ROME, Oct. 11 (Xinhua) -- Chinese writer Mo Yan winning the 2012 Nobel Prize in Literature was a very positive piece of news that will help culture-based communication between China and the rest of the world, Italian experts said here on Thursday.
For Antonella Nonino, organizer of the International Nonino Prize - a prestigious literature prize founded by the homonym Italian distillery in 1975 with the aim of underlining the permanent actuality of rustic life - Mo Yan's award was an "extremely happy event."
The Nonino Prize had awarded the Chinese writer early in 2005, "when our international jury chaired in that edition by Ermanno Olmi (a renowned Italian film director) awarded Mo Yan for his outstanding capacity to depict the rural tradition of his millenary country," she told Xinhua.
"Since then and thanks to Mo Yan, I have established a strong relation with the Chinese culture, whose origins and values emerge so vividly in his works," Nonino said.
"When I had the opportunity to visit China, I found out that country was not so distant as one could imagine for fear or lack of knowledge.
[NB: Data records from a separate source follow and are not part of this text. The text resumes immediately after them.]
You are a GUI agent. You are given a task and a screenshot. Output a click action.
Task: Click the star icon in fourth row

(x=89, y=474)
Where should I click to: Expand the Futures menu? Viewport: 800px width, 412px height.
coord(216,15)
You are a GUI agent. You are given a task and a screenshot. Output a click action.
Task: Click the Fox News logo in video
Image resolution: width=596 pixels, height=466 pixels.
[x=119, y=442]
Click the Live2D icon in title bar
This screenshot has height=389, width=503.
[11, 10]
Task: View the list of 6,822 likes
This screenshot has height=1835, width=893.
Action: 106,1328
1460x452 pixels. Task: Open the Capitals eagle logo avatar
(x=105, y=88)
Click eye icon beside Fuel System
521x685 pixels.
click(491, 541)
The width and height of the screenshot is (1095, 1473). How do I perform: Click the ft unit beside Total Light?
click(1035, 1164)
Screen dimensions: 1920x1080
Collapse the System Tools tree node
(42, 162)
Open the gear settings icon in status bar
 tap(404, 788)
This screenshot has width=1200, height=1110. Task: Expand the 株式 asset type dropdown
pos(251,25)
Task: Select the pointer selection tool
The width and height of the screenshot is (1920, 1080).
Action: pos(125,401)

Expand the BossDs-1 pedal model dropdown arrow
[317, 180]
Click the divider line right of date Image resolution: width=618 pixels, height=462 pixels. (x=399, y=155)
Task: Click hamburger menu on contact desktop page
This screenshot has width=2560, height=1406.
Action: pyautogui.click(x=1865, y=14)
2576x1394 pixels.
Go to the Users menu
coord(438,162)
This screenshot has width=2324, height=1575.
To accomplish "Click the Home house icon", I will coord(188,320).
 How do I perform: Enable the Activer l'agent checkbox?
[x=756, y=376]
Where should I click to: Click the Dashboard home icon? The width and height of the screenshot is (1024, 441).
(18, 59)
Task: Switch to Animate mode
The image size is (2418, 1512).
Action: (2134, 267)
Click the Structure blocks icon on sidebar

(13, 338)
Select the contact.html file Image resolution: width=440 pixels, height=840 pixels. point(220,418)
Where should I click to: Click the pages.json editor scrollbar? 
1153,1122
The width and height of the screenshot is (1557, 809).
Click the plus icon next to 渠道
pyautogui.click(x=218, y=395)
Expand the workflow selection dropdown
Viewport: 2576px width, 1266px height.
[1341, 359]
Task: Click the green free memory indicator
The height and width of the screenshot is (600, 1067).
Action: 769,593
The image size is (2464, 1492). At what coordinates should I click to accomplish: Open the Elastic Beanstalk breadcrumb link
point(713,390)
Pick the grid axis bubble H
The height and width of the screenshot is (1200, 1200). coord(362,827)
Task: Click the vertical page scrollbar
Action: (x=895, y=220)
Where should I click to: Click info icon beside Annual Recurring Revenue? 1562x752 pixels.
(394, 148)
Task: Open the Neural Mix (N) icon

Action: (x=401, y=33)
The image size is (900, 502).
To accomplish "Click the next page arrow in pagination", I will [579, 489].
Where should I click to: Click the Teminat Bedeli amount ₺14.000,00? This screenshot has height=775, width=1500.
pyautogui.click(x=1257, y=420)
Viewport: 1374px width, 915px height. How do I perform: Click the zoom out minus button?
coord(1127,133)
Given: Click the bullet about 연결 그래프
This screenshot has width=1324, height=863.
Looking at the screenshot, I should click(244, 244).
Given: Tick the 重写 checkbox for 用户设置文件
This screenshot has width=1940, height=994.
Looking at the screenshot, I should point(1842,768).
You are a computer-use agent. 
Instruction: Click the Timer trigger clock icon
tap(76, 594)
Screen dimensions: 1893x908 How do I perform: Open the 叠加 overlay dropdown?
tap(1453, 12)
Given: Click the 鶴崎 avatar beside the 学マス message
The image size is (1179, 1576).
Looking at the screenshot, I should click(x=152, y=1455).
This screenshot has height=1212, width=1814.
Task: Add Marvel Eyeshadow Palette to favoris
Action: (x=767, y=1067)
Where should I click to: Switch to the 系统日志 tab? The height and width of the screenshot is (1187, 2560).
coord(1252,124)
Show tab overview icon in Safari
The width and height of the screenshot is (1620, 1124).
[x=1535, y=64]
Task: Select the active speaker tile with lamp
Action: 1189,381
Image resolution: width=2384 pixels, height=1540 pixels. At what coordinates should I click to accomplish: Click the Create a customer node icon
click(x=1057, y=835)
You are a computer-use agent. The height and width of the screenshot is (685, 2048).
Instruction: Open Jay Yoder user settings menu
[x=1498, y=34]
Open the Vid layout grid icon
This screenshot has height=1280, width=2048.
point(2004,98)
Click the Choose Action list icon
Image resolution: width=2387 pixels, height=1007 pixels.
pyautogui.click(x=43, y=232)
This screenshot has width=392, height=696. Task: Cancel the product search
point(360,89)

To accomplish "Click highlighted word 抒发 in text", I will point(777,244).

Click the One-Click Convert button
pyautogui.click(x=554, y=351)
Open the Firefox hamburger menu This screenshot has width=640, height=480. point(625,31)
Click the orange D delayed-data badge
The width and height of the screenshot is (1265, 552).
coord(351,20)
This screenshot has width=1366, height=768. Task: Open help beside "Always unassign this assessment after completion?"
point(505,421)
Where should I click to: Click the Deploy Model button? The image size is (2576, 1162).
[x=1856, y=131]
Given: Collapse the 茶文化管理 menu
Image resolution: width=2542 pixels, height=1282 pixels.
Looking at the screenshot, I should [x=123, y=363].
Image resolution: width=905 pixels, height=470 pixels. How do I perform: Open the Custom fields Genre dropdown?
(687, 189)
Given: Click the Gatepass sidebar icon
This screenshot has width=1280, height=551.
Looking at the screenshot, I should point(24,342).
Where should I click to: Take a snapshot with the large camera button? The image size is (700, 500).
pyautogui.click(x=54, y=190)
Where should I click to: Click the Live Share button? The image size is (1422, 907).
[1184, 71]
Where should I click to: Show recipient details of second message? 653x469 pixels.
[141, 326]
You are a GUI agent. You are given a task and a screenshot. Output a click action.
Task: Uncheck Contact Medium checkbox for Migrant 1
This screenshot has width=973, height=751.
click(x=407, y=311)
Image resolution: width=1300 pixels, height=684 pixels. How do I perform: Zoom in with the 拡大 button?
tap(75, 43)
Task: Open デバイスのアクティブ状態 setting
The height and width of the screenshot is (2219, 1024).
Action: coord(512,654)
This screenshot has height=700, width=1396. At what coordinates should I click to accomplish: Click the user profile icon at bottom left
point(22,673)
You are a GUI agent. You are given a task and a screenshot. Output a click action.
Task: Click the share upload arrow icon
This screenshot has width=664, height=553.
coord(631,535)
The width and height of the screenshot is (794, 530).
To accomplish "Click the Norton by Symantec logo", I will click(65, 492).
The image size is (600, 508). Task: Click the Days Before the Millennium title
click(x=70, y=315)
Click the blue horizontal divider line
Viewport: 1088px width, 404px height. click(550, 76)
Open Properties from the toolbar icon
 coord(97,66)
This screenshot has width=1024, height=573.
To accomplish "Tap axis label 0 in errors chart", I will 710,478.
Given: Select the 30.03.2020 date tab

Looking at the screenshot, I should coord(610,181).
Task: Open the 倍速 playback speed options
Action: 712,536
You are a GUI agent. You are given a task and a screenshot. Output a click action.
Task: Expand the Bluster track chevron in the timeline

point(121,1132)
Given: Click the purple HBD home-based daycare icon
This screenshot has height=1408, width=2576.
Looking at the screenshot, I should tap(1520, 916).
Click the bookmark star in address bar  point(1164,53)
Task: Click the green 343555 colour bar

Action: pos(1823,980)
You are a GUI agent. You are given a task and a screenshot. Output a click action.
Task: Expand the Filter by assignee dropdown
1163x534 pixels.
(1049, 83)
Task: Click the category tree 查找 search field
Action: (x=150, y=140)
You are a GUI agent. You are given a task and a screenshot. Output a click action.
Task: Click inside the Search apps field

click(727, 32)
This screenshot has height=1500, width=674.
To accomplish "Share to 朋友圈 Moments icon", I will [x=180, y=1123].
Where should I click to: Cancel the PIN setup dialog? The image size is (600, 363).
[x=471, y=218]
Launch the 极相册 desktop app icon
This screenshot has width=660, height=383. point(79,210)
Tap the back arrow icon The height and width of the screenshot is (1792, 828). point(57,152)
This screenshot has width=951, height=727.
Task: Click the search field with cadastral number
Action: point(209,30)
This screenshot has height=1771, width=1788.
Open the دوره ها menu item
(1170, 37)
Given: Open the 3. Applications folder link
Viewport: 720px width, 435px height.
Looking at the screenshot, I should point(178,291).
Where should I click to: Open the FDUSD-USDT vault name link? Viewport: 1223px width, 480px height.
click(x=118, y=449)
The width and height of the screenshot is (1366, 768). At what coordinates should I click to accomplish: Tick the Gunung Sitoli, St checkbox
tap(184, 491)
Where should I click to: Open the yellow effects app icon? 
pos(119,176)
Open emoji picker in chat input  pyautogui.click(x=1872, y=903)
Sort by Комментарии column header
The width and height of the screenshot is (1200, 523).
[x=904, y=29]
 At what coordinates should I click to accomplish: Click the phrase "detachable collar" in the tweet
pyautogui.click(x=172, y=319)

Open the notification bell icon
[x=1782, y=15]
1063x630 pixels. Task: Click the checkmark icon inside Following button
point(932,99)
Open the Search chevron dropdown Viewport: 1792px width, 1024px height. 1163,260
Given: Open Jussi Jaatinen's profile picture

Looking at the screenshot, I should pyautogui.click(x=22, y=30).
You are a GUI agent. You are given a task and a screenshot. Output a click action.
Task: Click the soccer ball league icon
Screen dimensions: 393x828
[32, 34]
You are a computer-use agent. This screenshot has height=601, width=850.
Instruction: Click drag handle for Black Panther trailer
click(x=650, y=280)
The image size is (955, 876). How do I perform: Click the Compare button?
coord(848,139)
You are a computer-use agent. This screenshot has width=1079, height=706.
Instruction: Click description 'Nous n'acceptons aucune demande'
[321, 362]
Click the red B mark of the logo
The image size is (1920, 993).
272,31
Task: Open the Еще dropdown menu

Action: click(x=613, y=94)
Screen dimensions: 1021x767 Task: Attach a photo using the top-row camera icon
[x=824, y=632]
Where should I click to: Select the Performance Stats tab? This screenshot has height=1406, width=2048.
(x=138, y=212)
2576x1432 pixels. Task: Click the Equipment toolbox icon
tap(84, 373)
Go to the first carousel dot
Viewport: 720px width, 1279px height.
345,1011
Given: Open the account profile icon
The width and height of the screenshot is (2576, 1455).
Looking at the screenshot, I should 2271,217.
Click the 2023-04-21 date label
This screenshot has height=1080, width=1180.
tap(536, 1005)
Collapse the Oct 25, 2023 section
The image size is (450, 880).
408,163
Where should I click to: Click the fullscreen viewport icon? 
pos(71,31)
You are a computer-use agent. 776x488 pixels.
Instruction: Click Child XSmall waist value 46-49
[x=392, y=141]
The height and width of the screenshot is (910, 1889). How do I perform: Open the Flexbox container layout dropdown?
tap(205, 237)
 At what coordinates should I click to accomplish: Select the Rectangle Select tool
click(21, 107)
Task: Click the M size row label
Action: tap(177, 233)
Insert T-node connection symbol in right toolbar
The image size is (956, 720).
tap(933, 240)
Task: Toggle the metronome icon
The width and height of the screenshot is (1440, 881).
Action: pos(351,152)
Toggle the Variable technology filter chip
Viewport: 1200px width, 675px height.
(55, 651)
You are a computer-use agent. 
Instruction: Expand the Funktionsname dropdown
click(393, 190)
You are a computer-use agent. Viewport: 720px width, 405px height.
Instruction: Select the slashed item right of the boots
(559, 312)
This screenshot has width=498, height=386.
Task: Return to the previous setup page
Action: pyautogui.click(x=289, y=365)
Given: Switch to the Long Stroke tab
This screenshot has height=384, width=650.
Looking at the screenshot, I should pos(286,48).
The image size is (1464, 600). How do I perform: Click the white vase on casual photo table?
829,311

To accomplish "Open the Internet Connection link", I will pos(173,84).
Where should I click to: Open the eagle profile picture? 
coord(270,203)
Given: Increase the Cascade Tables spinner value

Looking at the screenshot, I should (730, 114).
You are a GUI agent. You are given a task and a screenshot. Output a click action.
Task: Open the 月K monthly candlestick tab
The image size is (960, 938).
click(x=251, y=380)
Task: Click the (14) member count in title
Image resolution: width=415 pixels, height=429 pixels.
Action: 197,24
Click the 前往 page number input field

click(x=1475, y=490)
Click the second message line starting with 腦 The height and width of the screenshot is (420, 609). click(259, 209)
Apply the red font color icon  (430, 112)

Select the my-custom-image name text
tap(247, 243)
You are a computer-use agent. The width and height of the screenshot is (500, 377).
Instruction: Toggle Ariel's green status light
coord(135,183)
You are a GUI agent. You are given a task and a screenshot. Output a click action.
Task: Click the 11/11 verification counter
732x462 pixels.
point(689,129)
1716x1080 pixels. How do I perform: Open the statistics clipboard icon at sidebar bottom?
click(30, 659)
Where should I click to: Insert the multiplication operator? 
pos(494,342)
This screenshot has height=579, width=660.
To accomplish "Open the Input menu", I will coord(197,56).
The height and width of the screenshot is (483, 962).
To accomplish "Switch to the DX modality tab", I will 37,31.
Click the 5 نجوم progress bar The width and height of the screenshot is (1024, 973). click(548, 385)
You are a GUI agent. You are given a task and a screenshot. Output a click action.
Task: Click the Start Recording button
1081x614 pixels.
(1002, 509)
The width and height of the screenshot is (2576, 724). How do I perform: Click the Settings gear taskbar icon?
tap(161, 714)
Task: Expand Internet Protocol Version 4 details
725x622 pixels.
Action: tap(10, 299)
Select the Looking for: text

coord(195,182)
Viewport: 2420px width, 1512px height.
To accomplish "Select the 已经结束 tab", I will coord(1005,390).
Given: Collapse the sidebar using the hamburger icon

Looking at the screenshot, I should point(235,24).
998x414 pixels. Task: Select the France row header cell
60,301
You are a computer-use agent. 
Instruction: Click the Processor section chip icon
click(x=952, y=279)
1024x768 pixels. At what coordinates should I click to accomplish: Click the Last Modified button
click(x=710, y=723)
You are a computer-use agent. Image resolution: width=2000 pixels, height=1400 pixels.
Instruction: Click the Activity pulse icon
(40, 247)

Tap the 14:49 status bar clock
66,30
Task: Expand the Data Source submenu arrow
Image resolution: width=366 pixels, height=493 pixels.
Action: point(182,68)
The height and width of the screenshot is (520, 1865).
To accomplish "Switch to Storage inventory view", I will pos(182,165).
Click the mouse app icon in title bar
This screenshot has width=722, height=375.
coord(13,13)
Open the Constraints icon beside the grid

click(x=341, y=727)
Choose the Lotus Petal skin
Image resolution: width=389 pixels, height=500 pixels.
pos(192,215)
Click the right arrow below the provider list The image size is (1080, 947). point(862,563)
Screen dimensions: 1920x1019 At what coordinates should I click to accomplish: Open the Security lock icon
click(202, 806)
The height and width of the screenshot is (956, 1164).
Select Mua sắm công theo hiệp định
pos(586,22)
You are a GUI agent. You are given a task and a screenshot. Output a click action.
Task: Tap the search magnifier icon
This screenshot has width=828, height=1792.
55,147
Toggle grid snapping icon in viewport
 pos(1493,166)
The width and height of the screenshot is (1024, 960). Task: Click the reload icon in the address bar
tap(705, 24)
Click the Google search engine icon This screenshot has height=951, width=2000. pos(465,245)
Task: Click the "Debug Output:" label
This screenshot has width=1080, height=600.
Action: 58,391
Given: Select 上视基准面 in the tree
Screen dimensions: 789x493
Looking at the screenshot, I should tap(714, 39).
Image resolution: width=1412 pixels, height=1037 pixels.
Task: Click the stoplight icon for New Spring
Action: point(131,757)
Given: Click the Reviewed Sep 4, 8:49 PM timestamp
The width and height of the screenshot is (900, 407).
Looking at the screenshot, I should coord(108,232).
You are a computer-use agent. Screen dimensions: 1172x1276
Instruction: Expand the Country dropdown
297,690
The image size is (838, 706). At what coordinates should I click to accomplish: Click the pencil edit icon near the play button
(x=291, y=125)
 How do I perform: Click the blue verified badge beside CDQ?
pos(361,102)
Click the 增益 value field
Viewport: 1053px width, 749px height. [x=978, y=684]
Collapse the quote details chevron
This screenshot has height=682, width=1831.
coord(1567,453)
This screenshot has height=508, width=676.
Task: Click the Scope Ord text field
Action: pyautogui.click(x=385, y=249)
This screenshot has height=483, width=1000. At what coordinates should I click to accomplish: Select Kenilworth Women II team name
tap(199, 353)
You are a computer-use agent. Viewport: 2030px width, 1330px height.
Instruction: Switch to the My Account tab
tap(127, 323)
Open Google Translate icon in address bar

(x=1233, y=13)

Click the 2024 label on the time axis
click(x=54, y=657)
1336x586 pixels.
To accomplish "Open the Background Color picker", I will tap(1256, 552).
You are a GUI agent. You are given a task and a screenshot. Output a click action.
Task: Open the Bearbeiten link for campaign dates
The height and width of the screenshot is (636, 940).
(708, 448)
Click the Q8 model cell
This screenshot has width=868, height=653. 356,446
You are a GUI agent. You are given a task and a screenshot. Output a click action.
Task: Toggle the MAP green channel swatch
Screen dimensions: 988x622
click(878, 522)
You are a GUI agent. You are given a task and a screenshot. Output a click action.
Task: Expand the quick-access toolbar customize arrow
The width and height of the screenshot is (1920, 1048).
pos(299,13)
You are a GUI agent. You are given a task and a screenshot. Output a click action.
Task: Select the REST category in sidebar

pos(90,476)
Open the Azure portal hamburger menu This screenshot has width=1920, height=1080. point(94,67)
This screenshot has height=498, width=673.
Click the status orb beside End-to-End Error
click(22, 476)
Instead its shares a lot of cultural elements with Italy," she added.
"China has the same ancient rural tradition as Italy, and Mo Yan, who was born into a farmers' family and had the experiences of working in the countryside, was especially able to tell the beauty and richness of his country," Nonino said.
"Nowadays, everybody likes to describe China as an industrialized nation which is running at incredible growth rate, but it is also fundamental to remember about its ancient history," she said.